▶ _Excerpt_
--- Begin ---

Political Hay

The Trump Tornado Touches Down in Wisconsin

Gov. Scott Walker is this week’s Heidi and Mitt.

By 3.31.16

Michael Vadon/Creative Commons

Once again proving himself a magnificent asset to Democrats, Donald Trump continued his slash-and-burn path toward the Republican nomination on Wednesday, ripping into yet another rising star in the conservative movement, this time Gov. Scott Walker.

“There’s a $2.2 billion deficit and the schools were going begging,” asserted Trump of the extremely brave and successful Republican governor of Wisconsin, who fearlessly took on the state’s out-of-control government unions. In fact, Trump informed us, “everything was going begging” in Walker’s lousy state. And why is that? The Republican front-runner expertly explained Walker’s fatal flaw: “because he didn’t want to raise taxes.” Sounding like a cross between Bernie Sanders and Debbie Wasserman Schultz, Trump affirmed: “So instead of raising taxes, he cut back on schools, he cut back on highways, he cut back on a lot of things.” And thus, surmised Trump, “Wisconsin has a lot of problems.” These include, said the master of the insult, a “tremendous hatred” that permeates the Midwest landscape.

--- End ---

▶ _Stored data_

--- Begin ---

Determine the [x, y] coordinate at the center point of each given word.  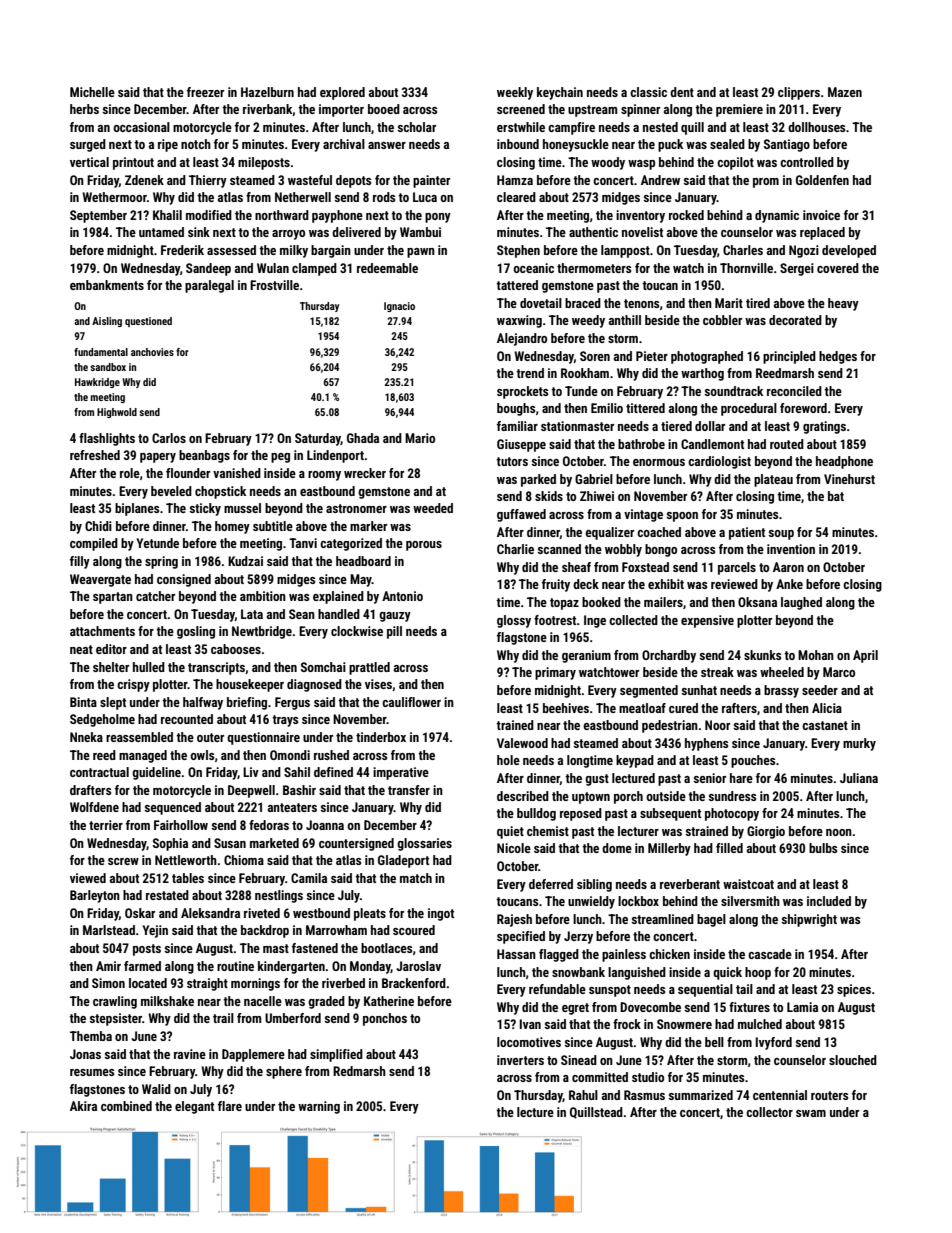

--- End ---

▶ _Required actions_
[1] In the article about Trump and Scott Walker, what size of deficit does Trump say Wisconsin has?
[2] Copy the passage from the article about Trump and Scott Walker that starts at "Gov. Scott Walker is" and ends after "Gov. Scott Walker.".
[3] Go on writing the article about Trump's attack on Scott Walker, starting after its last sentence.

▶ _Answers to the problems_
[1] A $2.2 billion deficit.

[2]
Gov. Scott Walker is this week’s Heidi and Mitt.

By 3.31.16

Michael Vadon/Creative Commons

Once again proving himself a magnificent asset to Democrats, Donald Trump continued his slash-and-burn path toward the Republican nomination on Wednesday, ripping into yet another rising star in the conservative movement, this time Gov. Scott Walker.

[3]
Gee, what could have justified this nasty treatment of Scott Walker? The answer, of course, is obvious in Trump’s case, as it’s always obvious in Trump’s case: Scott Walker endorsed Ted Cruz. Walker’s endorsement of Cruz is thus a non-endorsement of the Donald. It is, thereby, judged a ferocious criticism of Donald Trump beyond the bounds of any possible legitimacy or acceptability. And we know how Donald Trump handles dissenters. To quote from his advice to advocates at his rallies, he “knocks the hell out of them.”

Any criticism of Trump is deemed fundamentally unjust by him and by his unwavering, unbending, unpersuadable followers. If you don’t stand with Trump, then you are against Trump, and you are loathsome, and you will be excoriated. You will be taken down.

Just ask “Lyin’ Ted,” and his suddenly ugly wife. She’s mean ugly like Carly Fiorina. Just ask “sweating, choking, little Marco.” What an amateur he was. Just ask that “liar” George W. Bush, that “loser” Mitt Romney, or that farce of a “war hero,” that Vietnam-surrender-monkey John McCain, once hoisted in the air of the Hanoi Hilton, wrists tied behind his back, but really merely another in a long line of Republican “losers.”

Or let’s just stick with the governors of successful Republican swing states who resist the Donald. “Kasich cannot do the job,” said Trump to Ohio residents last month — pouncing on a man whom, for all of his undeniable inarticulateness, has done a nice job in his home state. “We are going to win Ohio. Kasich is a baby. Too many problems.” As Trump’s acolytes chanted, “Build the wall! Build the wall!” Trump further delineated Kasich’s liabilities: “He’s not the right guy to be president. He’s not tough enough. He’s not smart enough.”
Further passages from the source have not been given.